== What is being asked ==
How many lines of the material below contain the string "Viewport", counting only case-sensitive matches? Reply with the number alone.

== Records supplied ==
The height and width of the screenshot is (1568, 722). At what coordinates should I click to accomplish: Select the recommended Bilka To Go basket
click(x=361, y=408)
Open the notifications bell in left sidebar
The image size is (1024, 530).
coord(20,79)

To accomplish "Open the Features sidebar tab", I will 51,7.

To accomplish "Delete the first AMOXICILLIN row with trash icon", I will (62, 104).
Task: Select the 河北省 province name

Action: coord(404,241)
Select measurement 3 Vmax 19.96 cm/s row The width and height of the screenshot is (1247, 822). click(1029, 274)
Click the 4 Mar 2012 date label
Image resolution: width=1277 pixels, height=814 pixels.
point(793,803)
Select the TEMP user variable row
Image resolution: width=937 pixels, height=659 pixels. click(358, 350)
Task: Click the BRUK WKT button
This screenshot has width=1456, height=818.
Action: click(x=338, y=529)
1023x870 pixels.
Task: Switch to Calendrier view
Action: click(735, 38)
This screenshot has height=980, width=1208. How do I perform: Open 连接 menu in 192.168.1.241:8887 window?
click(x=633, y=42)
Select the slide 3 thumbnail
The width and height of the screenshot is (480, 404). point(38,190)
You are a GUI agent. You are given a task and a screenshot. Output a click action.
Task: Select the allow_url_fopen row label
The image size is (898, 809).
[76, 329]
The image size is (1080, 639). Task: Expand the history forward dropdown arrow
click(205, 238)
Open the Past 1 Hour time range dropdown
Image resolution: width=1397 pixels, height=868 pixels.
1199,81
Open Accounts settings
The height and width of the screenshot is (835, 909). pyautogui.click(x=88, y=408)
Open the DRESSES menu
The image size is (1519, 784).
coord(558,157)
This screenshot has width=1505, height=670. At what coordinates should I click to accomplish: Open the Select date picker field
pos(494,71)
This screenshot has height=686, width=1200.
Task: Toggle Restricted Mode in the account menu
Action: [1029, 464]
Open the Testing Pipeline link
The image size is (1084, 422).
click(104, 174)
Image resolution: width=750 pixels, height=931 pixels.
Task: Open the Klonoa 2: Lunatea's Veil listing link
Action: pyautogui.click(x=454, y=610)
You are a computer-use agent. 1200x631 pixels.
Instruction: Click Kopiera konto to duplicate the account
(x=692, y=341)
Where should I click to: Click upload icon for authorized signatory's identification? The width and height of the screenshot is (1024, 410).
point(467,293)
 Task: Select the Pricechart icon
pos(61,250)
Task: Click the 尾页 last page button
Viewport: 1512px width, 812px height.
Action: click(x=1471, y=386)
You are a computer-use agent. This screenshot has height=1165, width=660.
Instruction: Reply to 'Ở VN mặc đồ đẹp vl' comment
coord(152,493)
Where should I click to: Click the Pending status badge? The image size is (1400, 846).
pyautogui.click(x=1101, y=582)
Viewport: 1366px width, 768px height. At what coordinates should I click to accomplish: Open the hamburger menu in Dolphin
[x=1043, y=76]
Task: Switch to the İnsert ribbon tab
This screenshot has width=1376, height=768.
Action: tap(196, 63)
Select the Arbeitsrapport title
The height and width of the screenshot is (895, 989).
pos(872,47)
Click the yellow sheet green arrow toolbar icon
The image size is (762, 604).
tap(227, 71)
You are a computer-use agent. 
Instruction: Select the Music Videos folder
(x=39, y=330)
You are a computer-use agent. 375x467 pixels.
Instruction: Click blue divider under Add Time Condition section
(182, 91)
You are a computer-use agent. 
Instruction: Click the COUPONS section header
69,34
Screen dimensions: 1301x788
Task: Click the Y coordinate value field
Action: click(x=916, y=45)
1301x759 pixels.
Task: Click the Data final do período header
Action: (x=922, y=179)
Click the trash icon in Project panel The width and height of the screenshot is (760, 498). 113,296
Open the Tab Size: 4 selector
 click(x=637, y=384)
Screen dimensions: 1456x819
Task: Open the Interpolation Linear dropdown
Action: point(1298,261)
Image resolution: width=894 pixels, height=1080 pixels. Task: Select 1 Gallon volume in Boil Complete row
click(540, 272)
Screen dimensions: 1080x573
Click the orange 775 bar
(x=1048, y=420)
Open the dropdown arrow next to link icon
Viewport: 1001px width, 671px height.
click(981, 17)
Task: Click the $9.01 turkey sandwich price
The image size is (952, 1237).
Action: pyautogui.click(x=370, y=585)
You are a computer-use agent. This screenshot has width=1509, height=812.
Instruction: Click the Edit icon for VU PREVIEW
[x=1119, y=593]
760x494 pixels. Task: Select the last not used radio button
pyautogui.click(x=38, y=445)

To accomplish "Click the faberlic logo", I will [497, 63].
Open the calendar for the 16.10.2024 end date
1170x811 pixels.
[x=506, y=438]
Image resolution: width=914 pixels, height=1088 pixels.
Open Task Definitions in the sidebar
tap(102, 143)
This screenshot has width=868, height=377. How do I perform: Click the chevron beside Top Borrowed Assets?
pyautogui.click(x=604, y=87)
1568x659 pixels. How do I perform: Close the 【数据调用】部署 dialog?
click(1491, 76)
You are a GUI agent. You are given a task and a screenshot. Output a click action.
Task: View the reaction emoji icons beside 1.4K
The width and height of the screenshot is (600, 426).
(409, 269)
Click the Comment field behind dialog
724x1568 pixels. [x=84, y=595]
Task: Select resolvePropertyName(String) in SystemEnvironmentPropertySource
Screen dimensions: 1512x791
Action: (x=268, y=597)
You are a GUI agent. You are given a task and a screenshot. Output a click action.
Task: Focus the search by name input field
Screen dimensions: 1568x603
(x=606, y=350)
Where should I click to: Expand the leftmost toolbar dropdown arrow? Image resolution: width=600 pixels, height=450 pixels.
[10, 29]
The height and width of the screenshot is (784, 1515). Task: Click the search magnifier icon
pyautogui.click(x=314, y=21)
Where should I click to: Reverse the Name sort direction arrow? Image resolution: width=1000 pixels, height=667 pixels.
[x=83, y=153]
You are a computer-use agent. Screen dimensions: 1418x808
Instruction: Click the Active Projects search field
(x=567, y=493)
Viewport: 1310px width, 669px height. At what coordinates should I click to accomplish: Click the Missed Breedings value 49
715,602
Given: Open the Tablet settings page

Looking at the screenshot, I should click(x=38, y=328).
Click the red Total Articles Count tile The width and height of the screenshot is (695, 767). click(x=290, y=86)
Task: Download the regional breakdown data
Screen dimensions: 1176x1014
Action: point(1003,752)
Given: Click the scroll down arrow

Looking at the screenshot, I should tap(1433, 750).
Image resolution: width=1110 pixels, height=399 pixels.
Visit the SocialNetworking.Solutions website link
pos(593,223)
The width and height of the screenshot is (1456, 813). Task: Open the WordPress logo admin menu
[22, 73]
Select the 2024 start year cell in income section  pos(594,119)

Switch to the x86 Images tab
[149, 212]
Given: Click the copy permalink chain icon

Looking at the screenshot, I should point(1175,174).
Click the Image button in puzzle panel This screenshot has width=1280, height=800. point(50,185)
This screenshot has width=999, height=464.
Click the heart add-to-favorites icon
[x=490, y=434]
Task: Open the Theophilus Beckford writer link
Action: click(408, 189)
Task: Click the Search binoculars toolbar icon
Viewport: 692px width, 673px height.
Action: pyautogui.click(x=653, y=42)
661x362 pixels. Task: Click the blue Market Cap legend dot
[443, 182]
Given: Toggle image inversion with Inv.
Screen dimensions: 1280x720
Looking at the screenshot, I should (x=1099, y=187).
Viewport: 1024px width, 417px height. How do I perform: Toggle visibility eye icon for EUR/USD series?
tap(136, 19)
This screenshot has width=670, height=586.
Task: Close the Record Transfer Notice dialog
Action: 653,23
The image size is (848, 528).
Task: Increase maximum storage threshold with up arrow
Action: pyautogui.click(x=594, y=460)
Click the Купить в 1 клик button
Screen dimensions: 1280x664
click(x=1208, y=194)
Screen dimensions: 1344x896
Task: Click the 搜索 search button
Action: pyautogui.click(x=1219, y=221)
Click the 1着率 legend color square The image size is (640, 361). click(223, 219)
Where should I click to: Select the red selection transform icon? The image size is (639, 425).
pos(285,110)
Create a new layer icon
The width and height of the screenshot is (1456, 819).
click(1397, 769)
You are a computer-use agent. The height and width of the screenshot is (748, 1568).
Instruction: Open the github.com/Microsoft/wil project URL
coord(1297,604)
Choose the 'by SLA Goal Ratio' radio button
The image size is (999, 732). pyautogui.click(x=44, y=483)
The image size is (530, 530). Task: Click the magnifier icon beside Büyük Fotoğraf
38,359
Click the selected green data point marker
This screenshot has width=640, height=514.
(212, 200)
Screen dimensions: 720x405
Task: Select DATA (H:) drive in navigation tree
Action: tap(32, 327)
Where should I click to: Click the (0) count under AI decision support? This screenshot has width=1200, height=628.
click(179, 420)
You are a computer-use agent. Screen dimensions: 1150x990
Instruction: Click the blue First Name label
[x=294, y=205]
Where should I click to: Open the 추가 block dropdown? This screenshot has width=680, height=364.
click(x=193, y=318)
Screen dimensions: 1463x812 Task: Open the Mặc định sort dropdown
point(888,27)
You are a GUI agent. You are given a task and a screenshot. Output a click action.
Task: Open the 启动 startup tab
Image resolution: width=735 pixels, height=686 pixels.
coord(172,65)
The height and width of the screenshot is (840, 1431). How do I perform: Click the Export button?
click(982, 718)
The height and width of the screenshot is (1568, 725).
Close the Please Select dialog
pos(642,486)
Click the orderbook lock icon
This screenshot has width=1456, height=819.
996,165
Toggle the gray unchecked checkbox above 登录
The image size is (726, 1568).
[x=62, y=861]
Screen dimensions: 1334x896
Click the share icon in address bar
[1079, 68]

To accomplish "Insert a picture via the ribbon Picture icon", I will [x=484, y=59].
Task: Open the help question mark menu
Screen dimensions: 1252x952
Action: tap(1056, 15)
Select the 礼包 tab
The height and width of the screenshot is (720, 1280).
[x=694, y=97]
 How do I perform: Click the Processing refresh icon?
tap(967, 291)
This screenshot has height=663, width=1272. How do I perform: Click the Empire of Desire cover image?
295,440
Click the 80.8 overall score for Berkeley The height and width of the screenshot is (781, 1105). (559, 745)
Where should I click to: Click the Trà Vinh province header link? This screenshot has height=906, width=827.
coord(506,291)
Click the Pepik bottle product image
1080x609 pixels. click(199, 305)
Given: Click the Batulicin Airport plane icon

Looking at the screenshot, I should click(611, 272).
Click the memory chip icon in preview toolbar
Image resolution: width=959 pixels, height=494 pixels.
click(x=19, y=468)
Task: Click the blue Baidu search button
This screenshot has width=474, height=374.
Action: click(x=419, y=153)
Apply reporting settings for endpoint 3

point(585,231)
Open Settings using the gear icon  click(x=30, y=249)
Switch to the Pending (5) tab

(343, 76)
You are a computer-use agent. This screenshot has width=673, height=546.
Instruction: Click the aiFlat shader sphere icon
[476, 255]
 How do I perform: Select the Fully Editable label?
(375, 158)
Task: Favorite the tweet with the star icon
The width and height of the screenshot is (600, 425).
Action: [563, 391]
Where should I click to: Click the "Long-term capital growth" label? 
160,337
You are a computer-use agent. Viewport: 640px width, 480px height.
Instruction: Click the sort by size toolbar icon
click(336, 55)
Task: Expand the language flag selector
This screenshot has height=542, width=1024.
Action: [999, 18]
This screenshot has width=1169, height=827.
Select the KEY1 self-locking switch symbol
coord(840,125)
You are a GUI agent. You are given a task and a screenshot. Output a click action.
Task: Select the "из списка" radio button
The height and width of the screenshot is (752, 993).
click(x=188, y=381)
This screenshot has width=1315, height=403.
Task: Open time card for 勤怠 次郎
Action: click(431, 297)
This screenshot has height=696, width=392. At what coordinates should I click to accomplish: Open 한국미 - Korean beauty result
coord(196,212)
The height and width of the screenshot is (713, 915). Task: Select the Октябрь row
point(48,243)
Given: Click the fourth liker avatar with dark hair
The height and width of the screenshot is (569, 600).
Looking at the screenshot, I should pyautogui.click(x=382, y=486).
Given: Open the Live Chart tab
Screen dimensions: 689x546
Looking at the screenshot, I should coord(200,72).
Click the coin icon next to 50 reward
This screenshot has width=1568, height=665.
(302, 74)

== The reply ==
7